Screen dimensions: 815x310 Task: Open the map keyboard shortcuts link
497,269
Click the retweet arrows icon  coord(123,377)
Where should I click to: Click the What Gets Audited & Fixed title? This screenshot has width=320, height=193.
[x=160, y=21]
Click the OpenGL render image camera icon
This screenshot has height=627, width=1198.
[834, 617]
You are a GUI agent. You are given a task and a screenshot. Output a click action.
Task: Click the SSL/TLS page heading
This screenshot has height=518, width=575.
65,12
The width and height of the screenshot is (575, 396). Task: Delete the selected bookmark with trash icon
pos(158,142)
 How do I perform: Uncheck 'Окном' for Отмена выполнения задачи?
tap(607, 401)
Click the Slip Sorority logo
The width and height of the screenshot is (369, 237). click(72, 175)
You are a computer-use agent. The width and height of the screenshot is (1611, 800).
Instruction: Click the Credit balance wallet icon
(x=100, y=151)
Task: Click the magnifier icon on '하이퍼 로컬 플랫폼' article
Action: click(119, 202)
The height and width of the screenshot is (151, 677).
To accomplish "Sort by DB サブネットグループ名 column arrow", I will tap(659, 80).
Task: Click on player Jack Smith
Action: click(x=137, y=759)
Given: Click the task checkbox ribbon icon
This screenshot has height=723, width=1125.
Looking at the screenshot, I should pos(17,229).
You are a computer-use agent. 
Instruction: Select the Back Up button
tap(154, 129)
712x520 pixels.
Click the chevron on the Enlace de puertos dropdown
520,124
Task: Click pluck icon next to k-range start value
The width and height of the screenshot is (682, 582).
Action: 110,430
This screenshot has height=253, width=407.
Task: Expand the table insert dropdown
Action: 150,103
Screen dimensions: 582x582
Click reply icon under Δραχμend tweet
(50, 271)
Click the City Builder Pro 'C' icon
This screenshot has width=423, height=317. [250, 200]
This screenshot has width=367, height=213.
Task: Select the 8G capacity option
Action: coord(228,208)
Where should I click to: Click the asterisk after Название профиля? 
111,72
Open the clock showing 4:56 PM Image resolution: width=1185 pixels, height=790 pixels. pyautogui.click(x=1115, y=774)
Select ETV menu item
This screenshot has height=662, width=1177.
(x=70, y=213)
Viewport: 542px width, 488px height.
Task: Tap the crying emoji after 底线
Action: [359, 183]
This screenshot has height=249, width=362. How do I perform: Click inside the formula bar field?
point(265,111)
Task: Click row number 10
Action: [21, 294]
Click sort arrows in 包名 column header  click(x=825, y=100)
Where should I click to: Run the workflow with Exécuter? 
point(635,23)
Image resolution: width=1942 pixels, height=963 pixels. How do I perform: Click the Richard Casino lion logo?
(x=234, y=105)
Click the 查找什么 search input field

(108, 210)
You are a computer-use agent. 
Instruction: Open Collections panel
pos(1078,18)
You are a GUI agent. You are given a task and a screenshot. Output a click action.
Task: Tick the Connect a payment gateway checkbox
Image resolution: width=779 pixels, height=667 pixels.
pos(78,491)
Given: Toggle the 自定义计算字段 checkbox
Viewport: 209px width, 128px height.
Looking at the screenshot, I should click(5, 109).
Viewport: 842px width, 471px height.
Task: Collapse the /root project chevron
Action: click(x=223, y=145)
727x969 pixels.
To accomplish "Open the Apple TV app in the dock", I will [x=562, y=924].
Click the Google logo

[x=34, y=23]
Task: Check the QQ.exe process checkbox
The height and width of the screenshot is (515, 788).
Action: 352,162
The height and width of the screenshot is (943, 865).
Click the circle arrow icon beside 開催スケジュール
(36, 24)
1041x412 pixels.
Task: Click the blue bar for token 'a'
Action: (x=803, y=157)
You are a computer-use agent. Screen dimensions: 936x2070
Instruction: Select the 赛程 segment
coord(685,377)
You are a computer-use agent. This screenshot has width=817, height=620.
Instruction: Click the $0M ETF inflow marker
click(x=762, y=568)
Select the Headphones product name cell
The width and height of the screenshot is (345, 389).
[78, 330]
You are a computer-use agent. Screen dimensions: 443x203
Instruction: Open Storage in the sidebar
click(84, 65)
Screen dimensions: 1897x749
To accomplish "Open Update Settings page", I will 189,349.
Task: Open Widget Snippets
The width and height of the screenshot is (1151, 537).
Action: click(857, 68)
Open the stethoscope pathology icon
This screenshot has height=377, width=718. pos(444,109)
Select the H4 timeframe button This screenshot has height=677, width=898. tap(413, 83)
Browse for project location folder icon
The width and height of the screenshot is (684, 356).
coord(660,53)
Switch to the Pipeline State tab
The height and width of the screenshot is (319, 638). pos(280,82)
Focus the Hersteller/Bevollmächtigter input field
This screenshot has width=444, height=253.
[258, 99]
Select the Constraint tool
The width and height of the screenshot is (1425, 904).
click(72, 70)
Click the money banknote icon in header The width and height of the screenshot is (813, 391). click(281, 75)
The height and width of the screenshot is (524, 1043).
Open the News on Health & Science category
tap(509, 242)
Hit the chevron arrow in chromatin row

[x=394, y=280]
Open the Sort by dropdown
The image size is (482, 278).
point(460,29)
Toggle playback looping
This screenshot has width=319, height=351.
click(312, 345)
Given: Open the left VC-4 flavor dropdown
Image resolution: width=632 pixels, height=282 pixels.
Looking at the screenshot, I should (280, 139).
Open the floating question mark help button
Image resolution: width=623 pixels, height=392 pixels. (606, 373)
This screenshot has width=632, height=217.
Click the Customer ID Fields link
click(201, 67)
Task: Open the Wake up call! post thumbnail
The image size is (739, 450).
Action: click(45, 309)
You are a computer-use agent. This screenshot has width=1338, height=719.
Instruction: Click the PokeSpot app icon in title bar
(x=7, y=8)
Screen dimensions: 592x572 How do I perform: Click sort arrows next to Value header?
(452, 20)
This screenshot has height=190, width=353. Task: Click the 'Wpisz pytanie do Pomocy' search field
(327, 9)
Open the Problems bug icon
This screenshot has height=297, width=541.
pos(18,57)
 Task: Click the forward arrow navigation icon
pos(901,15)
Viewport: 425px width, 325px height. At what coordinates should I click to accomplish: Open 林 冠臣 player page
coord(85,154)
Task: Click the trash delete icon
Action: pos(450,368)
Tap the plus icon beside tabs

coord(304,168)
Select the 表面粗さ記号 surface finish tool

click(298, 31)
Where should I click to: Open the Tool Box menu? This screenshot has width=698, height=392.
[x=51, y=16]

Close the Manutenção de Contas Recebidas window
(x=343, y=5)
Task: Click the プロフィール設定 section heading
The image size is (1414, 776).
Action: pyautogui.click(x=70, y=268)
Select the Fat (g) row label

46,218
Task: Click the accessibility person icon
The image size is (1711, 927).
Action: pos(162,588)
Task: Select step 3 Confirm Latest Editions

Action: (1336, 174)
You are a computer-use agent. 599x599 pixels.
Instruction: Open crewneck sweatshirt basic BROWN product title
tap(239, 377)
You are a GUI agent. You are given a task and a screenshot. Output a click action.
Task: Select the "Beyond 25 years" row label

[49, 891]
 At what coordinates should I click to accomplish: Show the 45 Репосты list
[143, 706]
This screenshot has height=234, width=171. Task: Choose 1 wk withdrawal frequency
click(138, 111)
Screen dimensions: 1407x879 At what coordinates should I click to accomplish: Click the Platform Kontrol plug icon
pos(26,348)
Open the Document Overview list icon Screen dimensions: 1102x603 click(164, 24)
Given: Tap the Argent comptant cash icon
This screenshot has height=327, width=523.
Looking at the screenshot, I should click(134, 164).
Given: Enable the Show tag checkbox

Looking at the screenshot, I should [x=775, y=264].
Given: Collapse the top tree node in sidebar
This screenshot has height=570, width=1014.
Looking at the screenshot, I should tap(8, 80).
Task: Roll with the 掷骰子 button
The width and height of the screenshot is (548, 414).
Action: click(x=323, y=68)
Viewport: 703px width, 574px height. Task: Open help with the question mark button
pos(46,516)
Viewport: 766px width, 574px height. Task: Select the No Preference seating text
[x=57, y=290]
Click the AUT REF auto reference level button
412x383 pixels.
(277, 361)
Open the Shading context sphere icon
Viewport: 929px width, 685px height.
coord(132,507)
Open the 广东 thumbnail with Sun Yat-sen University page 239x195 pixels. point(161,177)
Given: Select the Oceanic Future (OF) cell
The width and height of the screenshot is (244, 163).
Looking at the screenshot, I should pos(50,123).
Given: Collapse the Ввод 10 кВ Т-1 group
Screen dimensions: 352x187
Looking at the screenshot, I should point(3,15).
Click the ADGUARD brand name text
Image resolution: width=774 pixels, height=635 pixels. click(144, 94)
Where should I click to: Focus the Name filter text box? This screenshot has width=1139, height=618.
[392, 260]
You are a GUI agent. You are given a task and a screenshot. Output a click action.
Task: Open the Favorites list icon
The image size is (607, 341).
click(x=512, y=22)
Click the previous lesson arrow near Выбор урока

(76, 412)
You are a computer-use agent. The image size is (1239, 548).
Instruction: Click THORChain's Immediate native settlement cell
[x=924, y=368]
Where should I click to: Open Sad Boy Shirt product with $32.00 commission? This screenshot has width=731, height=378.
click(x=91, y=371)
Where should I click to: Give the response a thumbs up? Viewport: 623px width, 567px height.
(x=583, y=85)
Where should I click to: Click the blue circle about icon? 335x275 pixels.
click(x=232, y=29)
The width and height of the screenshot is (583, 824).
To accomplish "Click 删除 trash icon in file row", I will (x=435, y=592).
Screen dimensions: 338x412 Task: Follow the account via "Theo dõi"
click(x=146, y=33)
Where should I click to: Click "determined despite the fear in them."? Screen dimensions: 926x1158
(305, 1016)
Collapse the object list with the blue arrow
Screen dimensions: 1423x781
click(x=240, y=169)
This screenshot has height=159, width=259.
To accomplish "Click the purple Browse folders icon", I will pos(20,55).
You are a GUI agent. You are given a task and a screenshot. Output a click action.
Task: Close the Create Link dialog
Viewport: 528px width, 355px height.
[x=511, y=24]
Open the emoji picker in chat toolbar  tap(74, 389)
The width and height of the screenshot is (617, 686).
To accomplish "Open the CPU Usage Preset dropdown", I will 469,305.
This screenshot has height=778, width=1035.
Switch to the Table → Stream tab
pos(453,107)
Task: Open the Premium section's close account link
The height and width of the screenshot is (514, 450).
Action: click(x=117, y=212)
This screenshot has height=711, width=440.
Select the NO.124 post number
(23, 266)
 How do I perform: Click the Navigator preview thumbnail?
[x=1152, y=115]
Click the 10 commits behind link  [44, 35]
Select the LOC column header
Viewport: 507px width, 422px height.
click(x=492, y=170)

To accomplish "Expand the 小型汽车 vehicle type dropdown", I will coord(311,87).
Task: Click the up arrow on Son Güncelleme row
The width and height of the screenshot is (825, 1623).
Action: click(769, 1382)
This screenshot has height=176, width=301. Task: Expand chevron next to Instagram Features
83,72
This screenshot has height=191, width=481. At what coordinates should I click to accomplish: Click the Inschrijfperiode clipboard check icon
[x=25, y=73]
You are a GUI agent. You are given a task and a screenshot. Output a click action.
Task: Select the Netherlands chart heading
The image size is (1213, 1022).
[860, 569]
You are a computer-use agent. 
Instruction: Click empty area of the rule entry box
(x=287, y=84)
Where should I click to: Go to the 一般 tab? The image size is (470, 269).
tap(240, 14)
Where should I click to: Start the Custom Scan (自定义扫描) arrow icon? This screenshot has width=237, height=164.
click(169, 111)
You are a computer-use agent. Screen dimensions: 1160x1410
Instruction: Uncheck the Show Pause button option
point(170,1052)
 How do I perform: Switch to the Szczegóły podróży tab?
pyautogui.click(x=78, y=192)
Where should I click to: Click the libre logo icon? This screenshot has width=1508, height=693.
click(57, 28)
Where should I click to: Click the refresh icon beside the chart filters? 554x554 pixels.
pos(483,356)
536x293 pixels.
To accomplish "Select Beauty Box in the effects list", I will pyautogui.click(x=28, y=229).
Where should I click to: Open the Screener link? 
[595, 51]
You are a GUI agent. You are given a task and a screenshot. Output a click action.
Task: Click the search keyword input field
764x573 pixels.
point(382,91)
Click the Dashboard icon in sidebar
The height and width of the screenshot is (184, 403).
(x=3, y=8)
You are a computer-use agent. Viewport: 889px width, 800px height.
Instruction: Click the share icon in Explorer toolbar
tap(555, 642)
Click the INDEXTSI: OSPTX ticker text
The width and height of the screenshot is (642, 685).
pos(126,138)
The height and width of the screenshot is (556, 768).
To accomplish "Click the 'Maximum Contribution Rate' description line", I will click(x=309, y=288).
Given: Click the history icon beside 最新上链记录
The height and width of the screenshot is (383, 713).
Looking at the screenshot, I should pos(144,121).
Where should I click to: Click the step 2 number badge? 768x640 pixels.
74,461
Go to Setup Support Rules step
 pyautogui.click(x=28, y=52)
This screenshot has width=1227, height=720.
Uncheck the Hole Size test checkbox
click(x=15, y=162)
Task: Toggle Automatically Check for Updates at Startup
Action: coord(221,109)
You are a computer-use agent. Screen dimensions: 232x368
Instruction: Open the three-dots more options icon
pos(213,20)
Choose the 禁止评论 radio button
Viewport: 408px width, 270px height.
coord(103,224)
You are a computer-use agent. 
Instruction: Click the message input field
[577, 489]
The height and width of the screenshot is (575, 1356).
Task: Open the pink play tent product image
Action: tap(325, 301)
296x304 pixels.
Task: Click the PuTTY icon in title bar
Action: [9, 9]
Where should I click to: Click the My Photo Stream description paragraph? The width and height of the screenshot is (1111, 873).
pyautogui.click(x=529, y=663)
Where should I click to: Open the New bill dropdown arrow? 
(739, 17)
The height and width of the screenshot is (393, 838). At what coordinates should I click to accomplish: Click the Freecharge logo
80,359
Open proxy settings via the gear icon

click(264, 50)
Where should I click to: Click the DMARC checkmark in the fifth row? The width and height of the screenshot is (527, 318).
========
Task to carry out:
The expected output is the exact run of lines from the start of the entries through the line with "Task: Click pluck", inclusive.

Written answer:
Screen dimensions: 815x310 Task: Open the map keyboard shortcuts link
497,269
Click the retweet arrows icon  coord(123,377)
Where should I click to: Click the What Gets Audited & Fixed title? This screenshot has width=320, height=193.
[x=160, y=21]
Click the OpenGL render image camera icon
This screenshot has height=627, width=1198.
[834, 617]
You are a GUI agent. You are given a task and a screenshot. Output a click action.
Task: Click the SSL/TLS page heading
This screenshot has height=518, width=575.
65,12
The width and height of the screenshot is (575, 396). Task: Delete the selected bookmark with trash icon
pos(158,142)
 How do I perform: Uncheck 'Окном' for Отмена выполнения задачи?
tap(607, 401)
Click the Slip Sorority logo
The width and height of the screenshot is (369, 237). click(72, 175)
You are a computer-use agent. The width and height of the screenshot is (1611, 800).
Instruction: Click the Credit balance wallet icon
(x=100, y=151)
Task: Click the magnifier icon on '하이퍼 로컬 플랫폼' article
Action: click(119, 202)
The height and width of the screenshot is (151, 677).
To accomplish "Sort by DB サブネットグループ名 column arrow", I will tap(659, 80).
Task: Click on player Jack Smith
Action: click(x=137, y=759)
Given: Click the task checkbox ribbon icon
This screenshot has height=723, width=1125.
Looking at the screenshot, I should pos(17,229).
You are a computer-use agent. 
Instruction: Select the Back Up button
tap(154, 129)
712x520 pixels.
Click the chevron on the Enlace de puertos dropdown
520,124
Task: Click pluck icon next to k-range start value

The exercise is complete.